Kollektiver Rechtsschutz als Verbands- oder Sammelklage ist ein zentrales Thema der rechtspolitischen Reformdiskussion. Nachdem der deutsche Gesetzgeber – nicht zuletzt angestoßen durch den Dieselskandal – das Musterfeststellungsverfahren eingeführt und der europäische Gestzgeber eine europäische Verbandsklage verabschiedet hat, beleuchtet dieser Beitrag das Verhältnis zum Kapitalanlegermusterverfahren. Es drängt sich die Frage auf, ob dieses Verfahren in der künftigen Verbandsklage aufgehen kann oder eine fortdauernde Existenzberechtigung hat.

I.  Einleitung
II.  Regelungsgehalt der Verbandsklage
III.  Zwischenfazit zur europäischen Verbandsklage und der Kritik hieran
IV.  Das Kapitalanlegermusterverfahren

1.  Anwendungsbereich
2.  Verfahrensablauf
3.  Beteiligung der Anleger
V.  Fazit zum Kapitalanlegermusterverfahren im Vergleich zur Verbandsklage


I.  Einleitung

Das Europäische Parlament und der Rat der Europäischen Union haben Ende November 2020 die RL EU 2020/1828 zur europäischen Verbandsklage verabschiedet, die bis Ende 2022 umzusetzen ist. Diese löst zugleich die schon seit längerem etablierte Unterlassungsklage ab. Ziel der RL ist die bessere Durchsetzung von Verbraucherrechten.

Dabei stellt sich die Frage, welche Auswirkungen die neue Verbandsklage für das bestehende Kapitalanlegermusterverfahren hat, das erst jüngst bis 2023 verlängert wurde. Auch hier besteht die Möglichkeit, in einem Massenverfahren Schadensersatzansprüche feststellen zu lassen. Worin die Vor- und Nachteile dieses Verfahrens liegen und ob es angesichts der Verbandsklage ganz oder teilweise ausgedient hat, ist Gegenstand dieses Beitrags. Zu diesem Zweck erfolgt zunächst die Darstellung der künftigen Verbandsklage. Sodann werden das Kapitalanlegermusterverfahren in seinen Grundzügen knapp dargelegt und die strukturellen Unterschiede zur Verbandsklage herausgearbeitet.

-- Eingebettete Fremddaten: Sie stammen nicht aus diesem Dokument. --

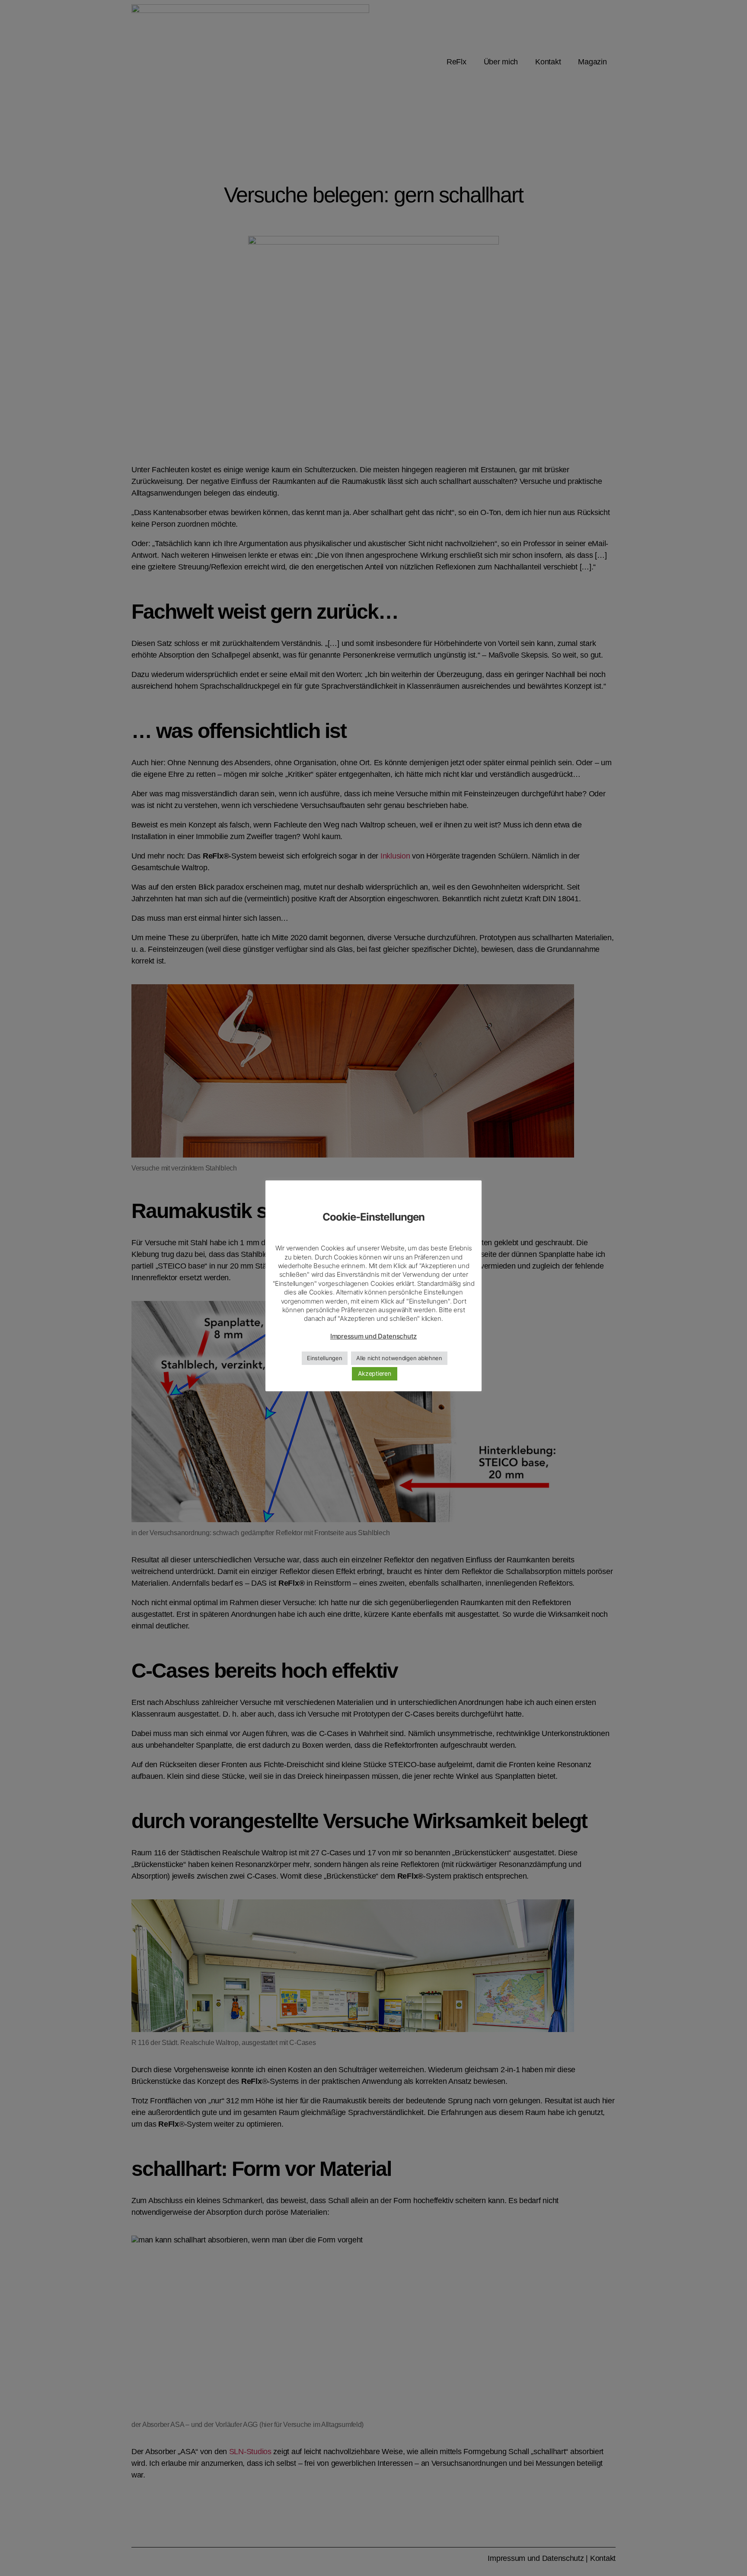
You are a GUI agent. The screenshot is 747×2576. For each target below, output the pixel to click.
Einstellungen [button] (324, 1358)
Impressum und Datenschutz (373, 1336)
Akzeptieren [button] (374, 1373)
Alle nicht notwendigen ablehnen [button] (399, 1358)
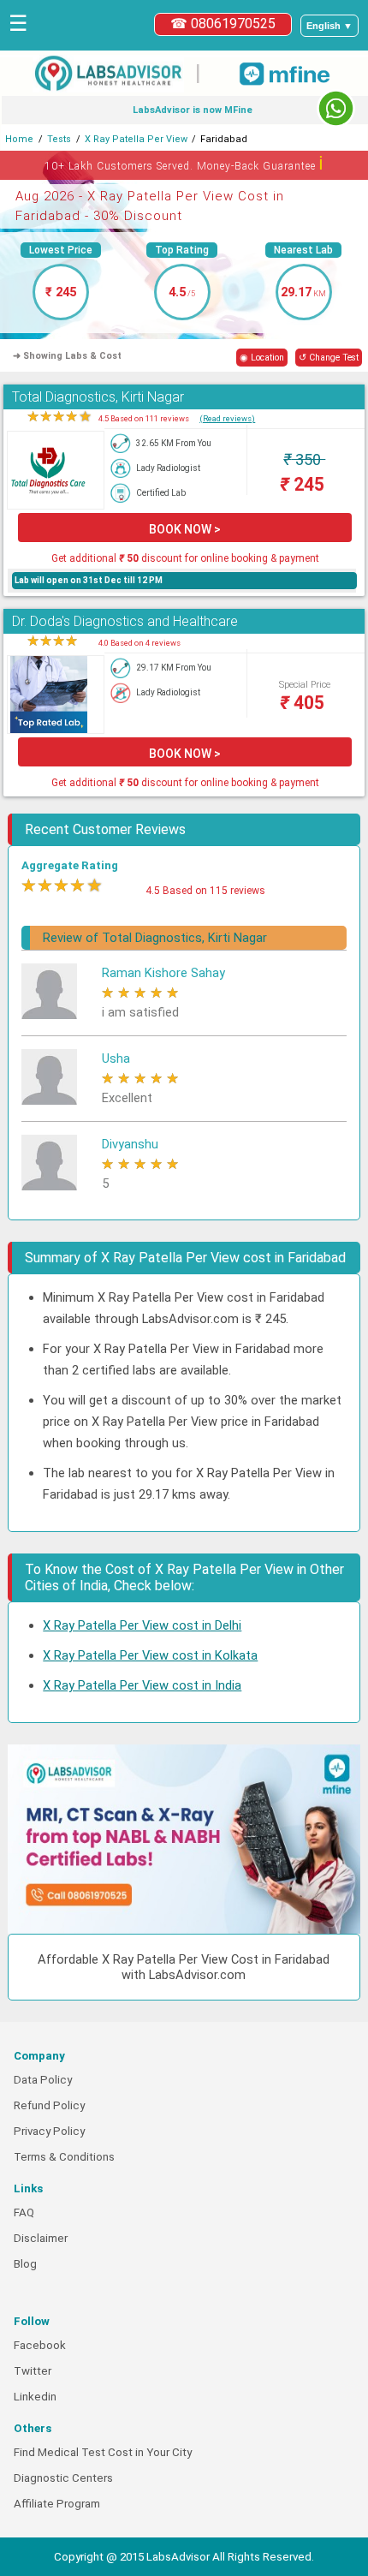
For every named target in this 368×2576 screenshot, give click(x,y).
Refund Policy (49, 2105)
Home (19, 139)
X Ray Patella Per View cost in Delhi (142, 1625)
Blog (25, 2263)
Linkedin (35, 2396)
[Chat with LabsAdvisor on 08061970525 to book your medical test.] (336, 108)
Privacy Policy (49, 2131)
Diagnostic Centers (63, 2478)
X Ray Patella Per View (136, 139)
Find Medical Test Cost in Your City (103, 2452)
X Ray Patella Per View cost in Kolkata (150, 1655)
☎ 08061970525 (223, 23)
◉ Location (262, 357)
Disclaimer (41, 2238)
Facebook (40, 2345)
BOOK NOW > (185, 529)
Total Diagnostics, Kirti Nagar (98, 397)
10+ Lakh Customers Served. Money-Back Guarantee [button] (184, 163)
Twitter (32, 2370)
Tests (59, 139)
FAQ (24, 2212)
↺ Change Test (329, 357)
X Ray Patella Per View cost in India (142, 1685)
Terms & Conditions (64, 2156)
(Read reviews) (227, 418)
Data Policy (43, 2079)
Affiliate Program (57, 2503)
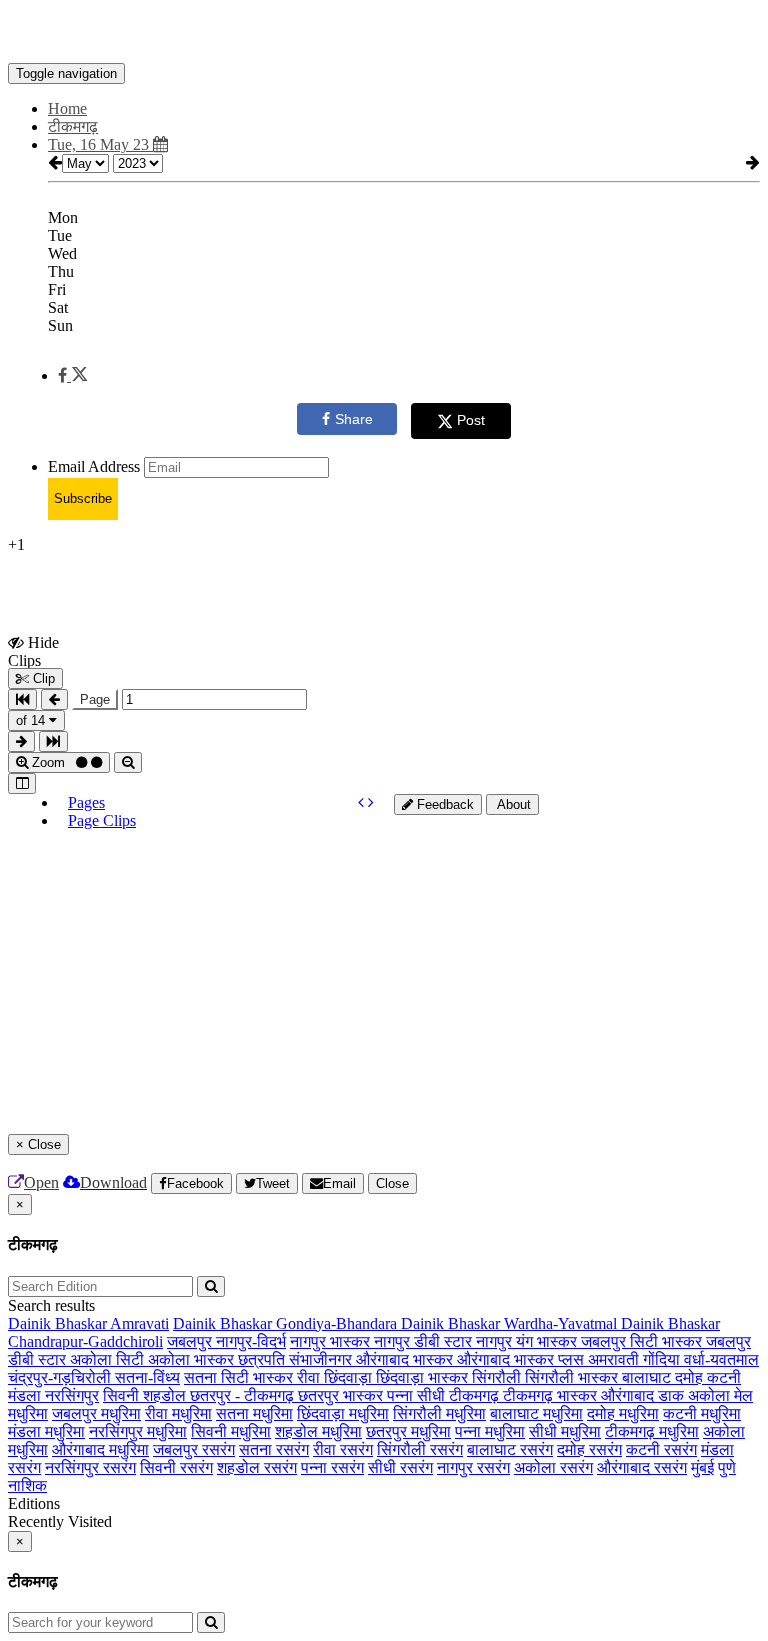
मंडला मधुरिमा (46, 1431)
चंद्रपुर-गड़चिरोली (61, 1377)
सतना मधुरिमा (254, 1413)
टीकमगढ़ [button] (73, 126)
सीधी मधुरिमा (565, 1431)
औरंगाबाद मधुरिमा (100, 1449)
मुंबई (702, 1467)
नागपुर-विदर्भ (251, 1341)
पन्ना (402, 1395)
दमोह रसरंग (589, 1449)
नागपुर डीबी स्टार (425, 1341)
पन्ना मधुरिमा (490, 1431)
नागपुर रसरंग (473, 1467)
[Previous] (363, 802)
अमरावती (615, 1359)
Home (67, 108)
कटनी (724, 1377)
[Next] (371, 802)
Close (392, 1183)
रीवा (310, 1377)
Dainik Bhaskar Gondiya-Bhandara (287, 1323)
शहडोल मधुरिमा (318, 1431)
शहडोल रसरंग (257, 1467)
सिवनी (123, 1395)
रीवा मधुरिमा (178, 1413)
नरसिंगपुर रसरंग (90, 1467)
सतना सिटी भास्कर (240, 1377)
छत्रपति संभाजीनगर (297, 1359)
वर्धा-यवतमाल (721, 1359)
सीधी (433, 1395)
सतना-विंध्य (147, 1377)
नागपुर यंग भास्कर (528, 1341)
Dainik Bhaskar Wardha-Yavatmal (511, 1323)
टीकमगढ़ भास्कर (552, 1395)
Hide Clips (33, 651)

Anschließend wird die Frage nach der Zukunft des Kapitalanlegermusterverfahrens aus Sicht der Verfasser beantwortet.

II.  Regelungsgehalt der Verbandsklage
Durch die RL werden Qualifizierte Einrichtungen ermächtigt, auf dem Gebiet des Verbraucherschutzes Klagen gegen Unternehmen zu erheben. Dabei ist zwischen grenzüberschreitenden und innerstaatlichen Verbandsklagen zu unterscheiden.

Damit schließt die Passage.